Saturday, April 23, 2011

finally ready to fight.

Grüß!



First, can I just say. Props to the If it’s love, Human Video team.
We’re going to nationals!
Thanks for not giving up, guys! (:

Now, to my blog. Hmm, I am going to write three words. Ugly. Worthless. Nothing.
These words are what I whisper to myself when I look in the mirror. These are the words that Satan feeds into me. These are the words I have been falling into the past two weeks. These are the words I need to somehow overcome.

As I write this blog, I feel so embarrassed because just a few blog posts ago, I was posting about beauty. Posting about how content I have become. Posting how beautiful we girls are. And here I am now, shaking and crying and blogging about how Satan took control, and how I didn’t stop it.

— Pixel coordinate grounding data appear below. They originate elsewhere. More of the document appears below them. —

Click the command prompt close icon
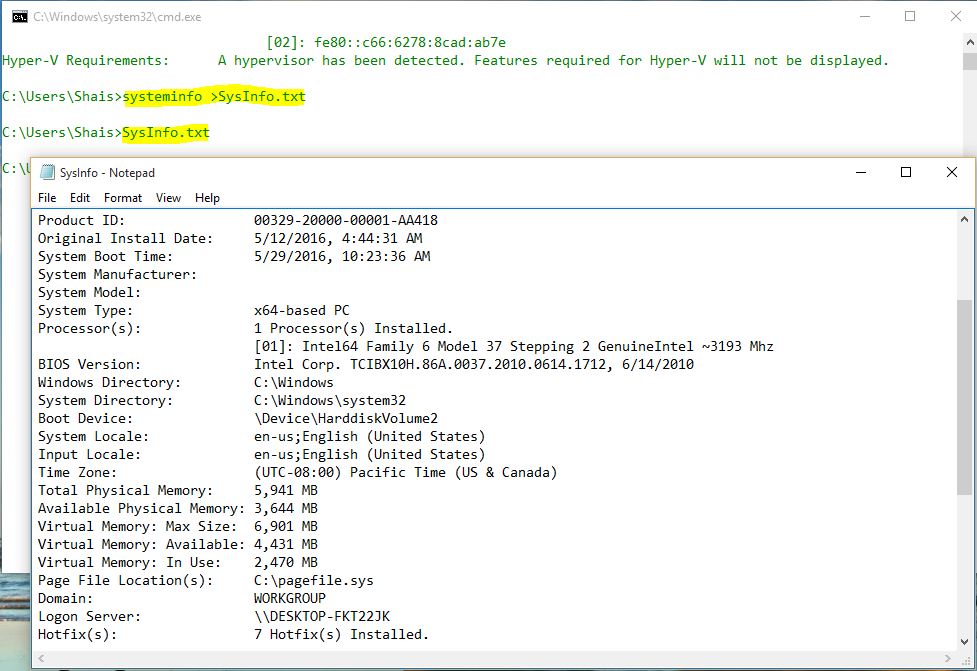 click(x=957, y=16)

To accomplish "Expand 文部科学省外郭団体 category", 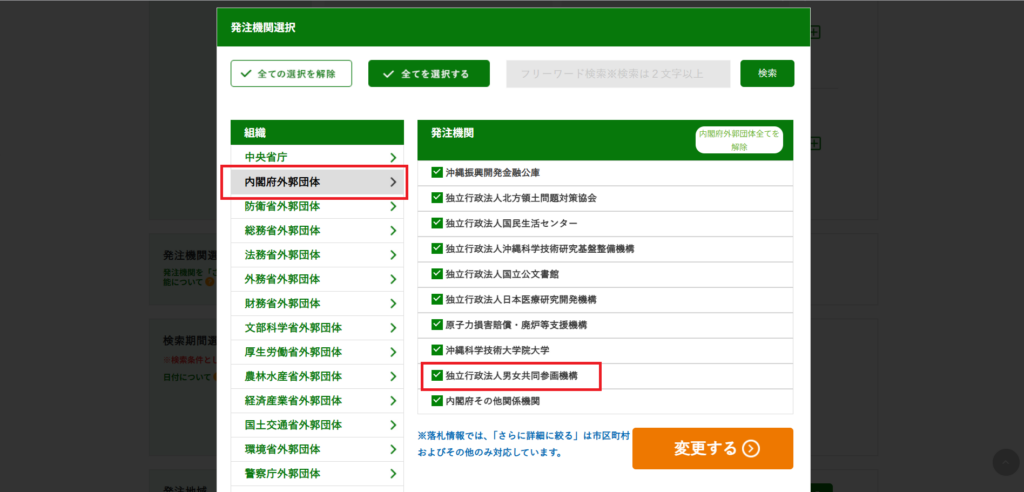I will click(x=316, y=327).
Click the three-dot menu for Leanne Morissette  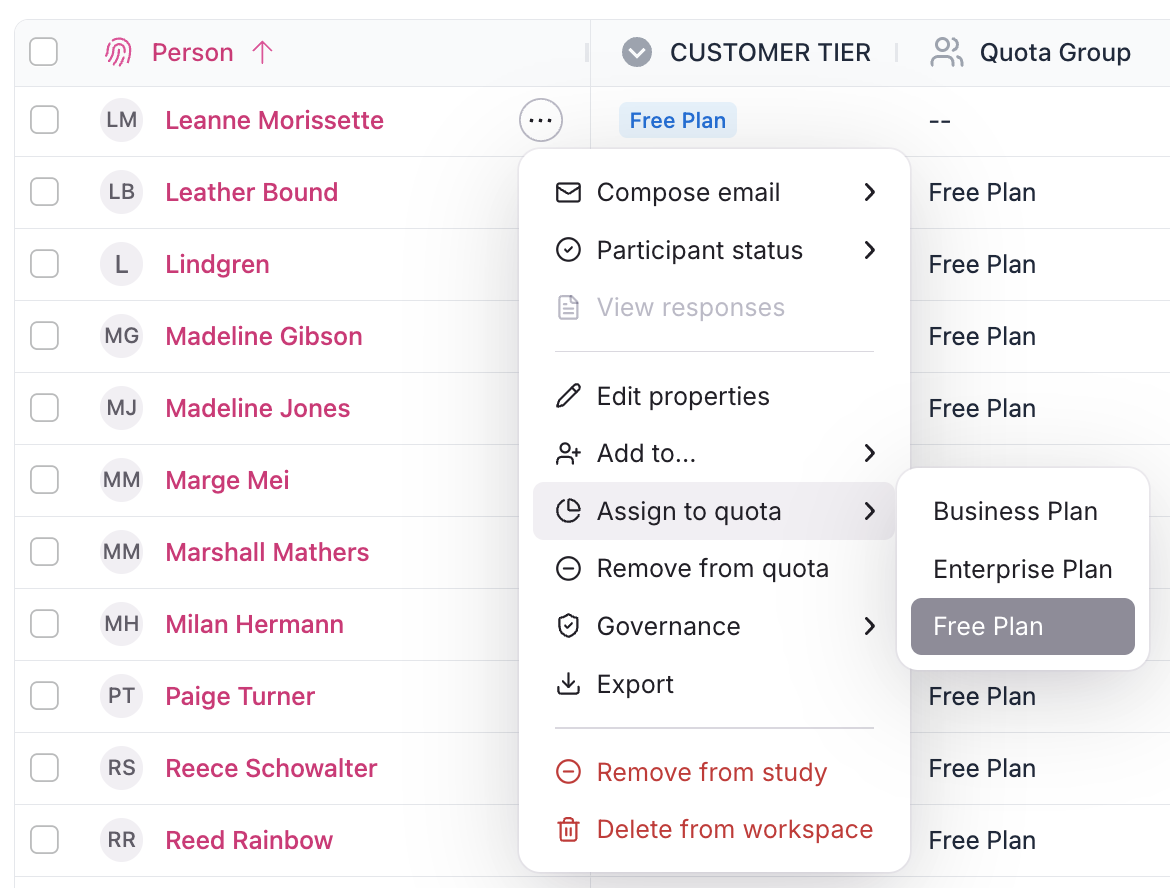tap(541, 121)
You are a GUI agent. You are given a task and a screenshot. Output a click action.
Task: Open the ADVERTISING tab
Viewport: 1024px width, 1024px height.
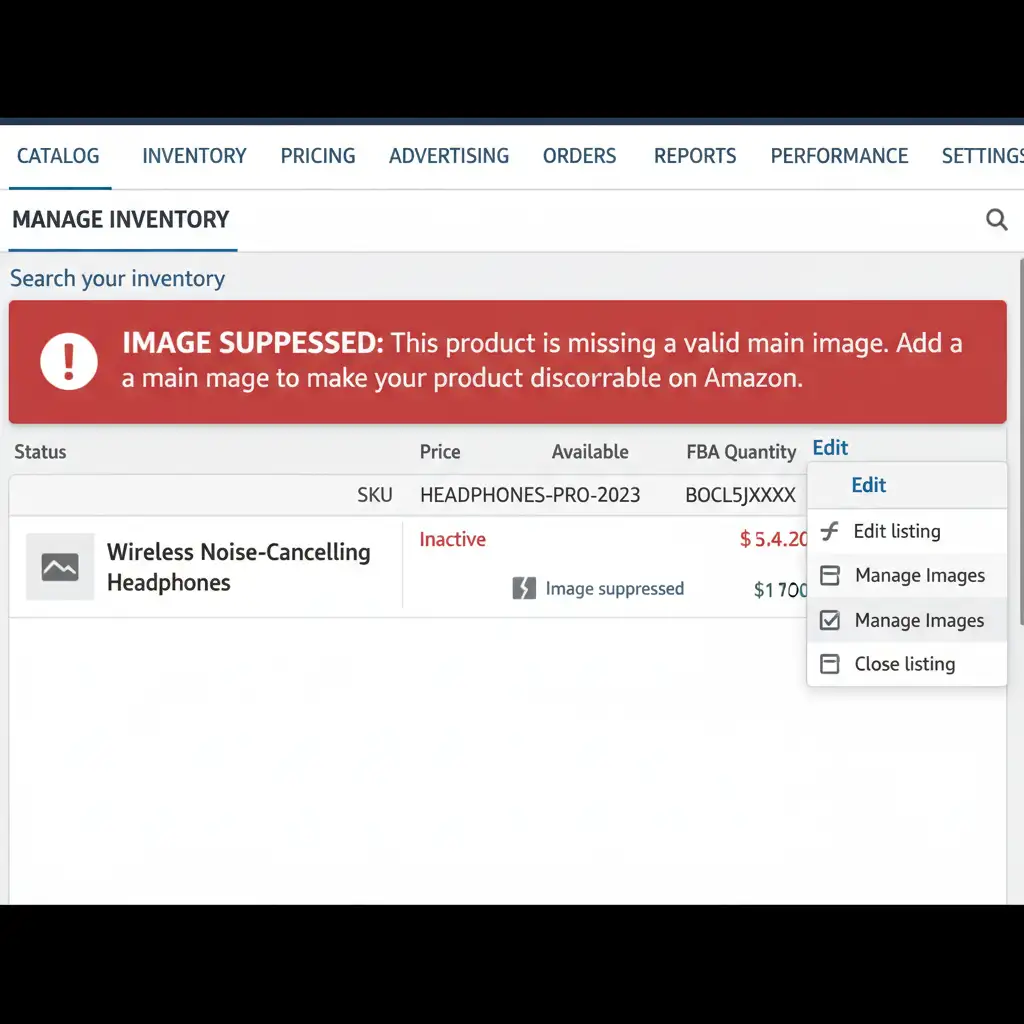coord(449,156)
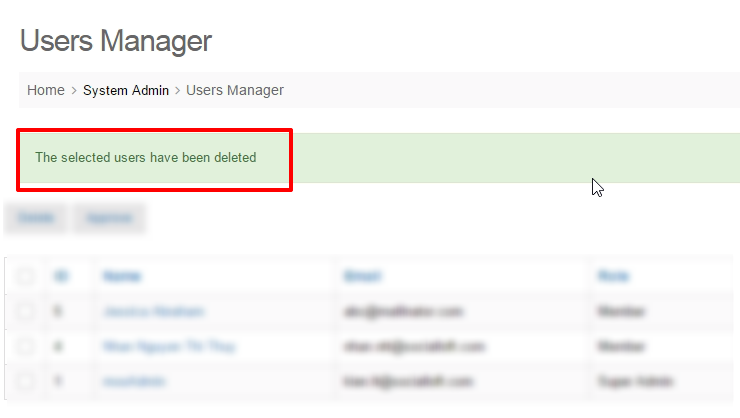The height and width of the screenshot is (418, 740).
Task: Click the Home breadcrumb link
Action: [x=45, y=90]
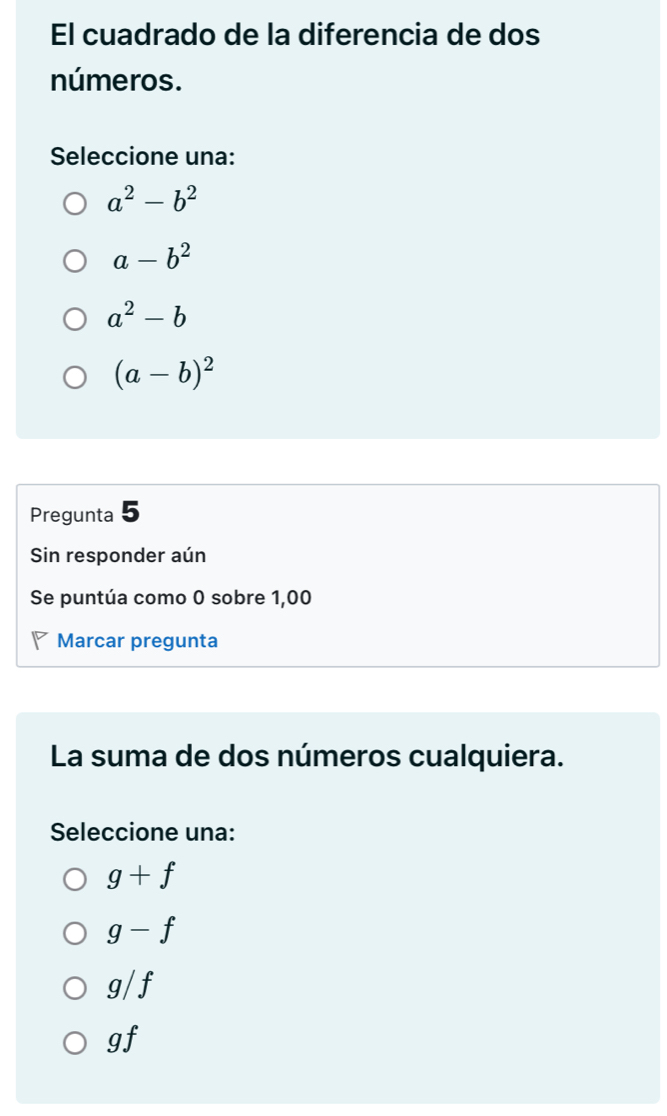Screen dimensions: 667x1116
Task: Select the g − f radio button
Action: (76, 935)
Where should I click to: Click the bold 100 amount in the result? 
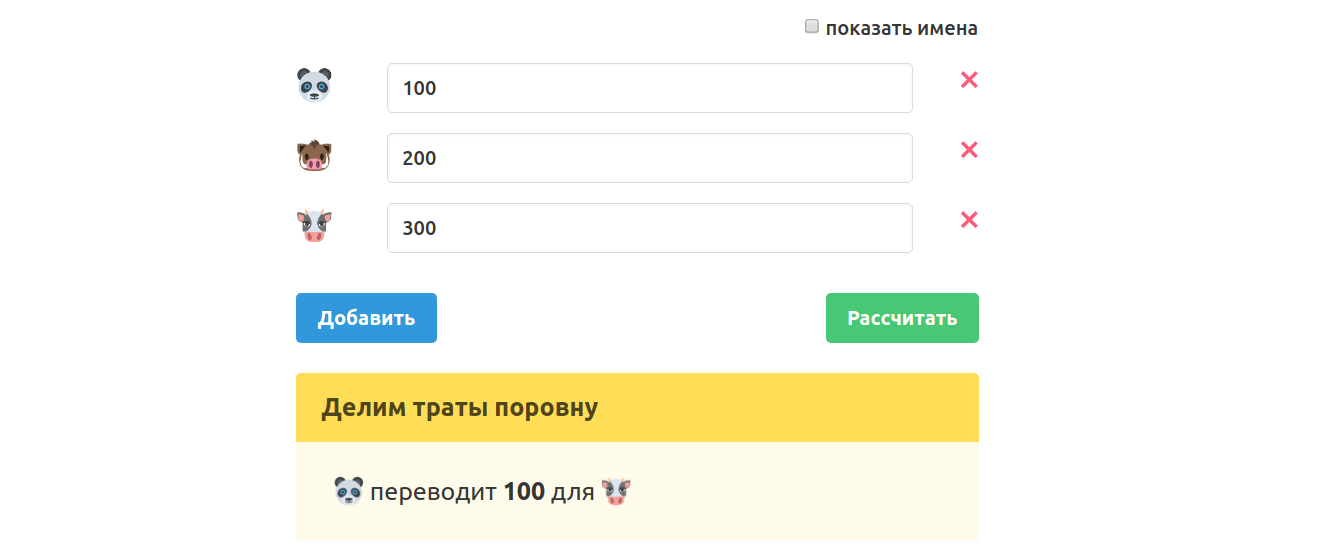(x=524, y=491)
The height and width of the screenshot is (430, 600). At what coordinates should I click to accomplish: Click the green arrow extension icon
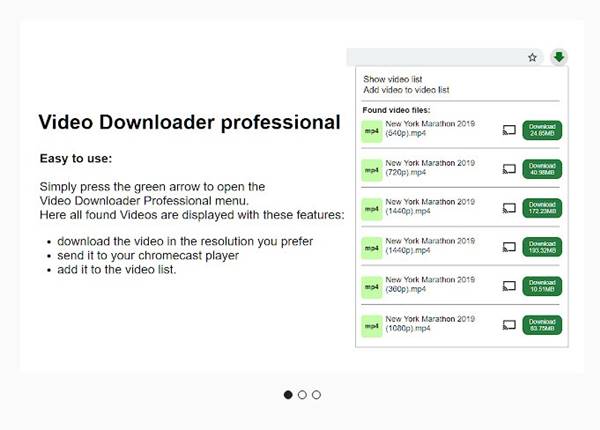(x=559, y=57)
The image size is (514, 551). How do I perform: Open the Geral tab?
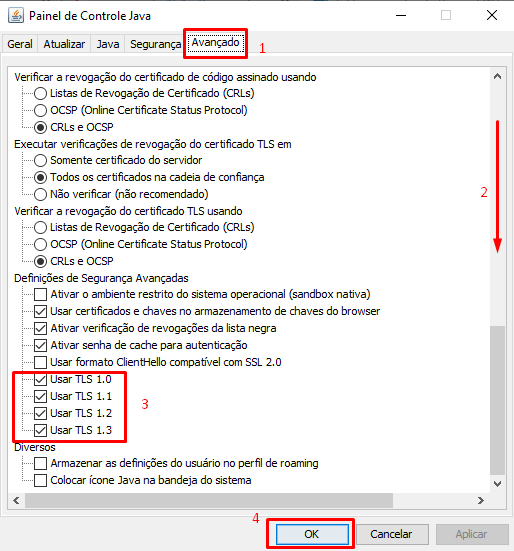tap(20, 44)
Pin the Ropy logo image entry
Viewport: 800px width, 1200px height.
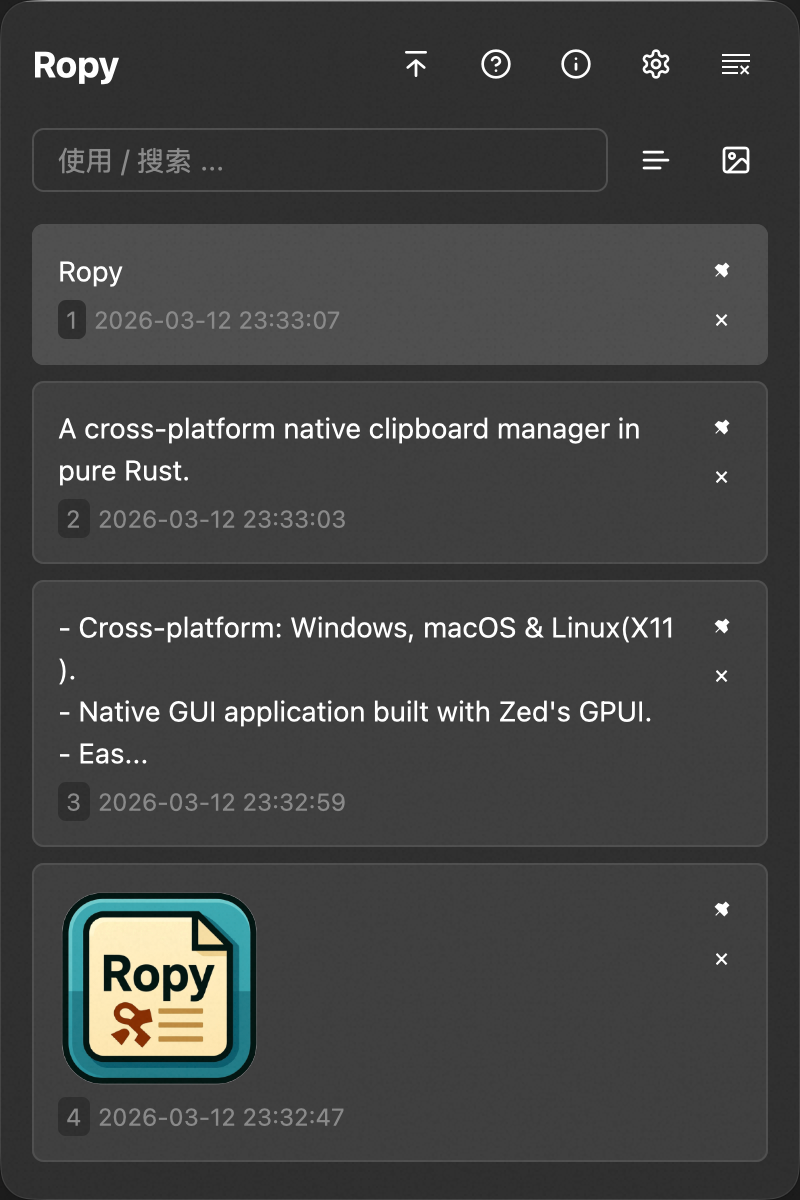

As I sat in worship last night during convention I really got hit with the holy spirit. As I lowered my head and cried out to God I was convicted. How could I let Satan push me to this point? How did I let Satan take this much control? Don’t get me wrong, things like this are bound to happen. I am human, but for some reason. I could have fought, I should have fought. But I just sat back and let Satan take power. I let him feed ugly, worthless, nothing into me. I let him speak the lies over me. Did I become weak? Yes. Did I fight? No.

But now I will.

Ugly. Worthless. Nothing. They must not longer exist. And unfortunately I can’t overcome this in just a day. But I am ready to fight. I will no longer let Satan have control. I am taking control. These words will no longer be whispered. These words will no longer be remembered. I have a purpose, I am beautiful, and yes. I do happen to be worth something.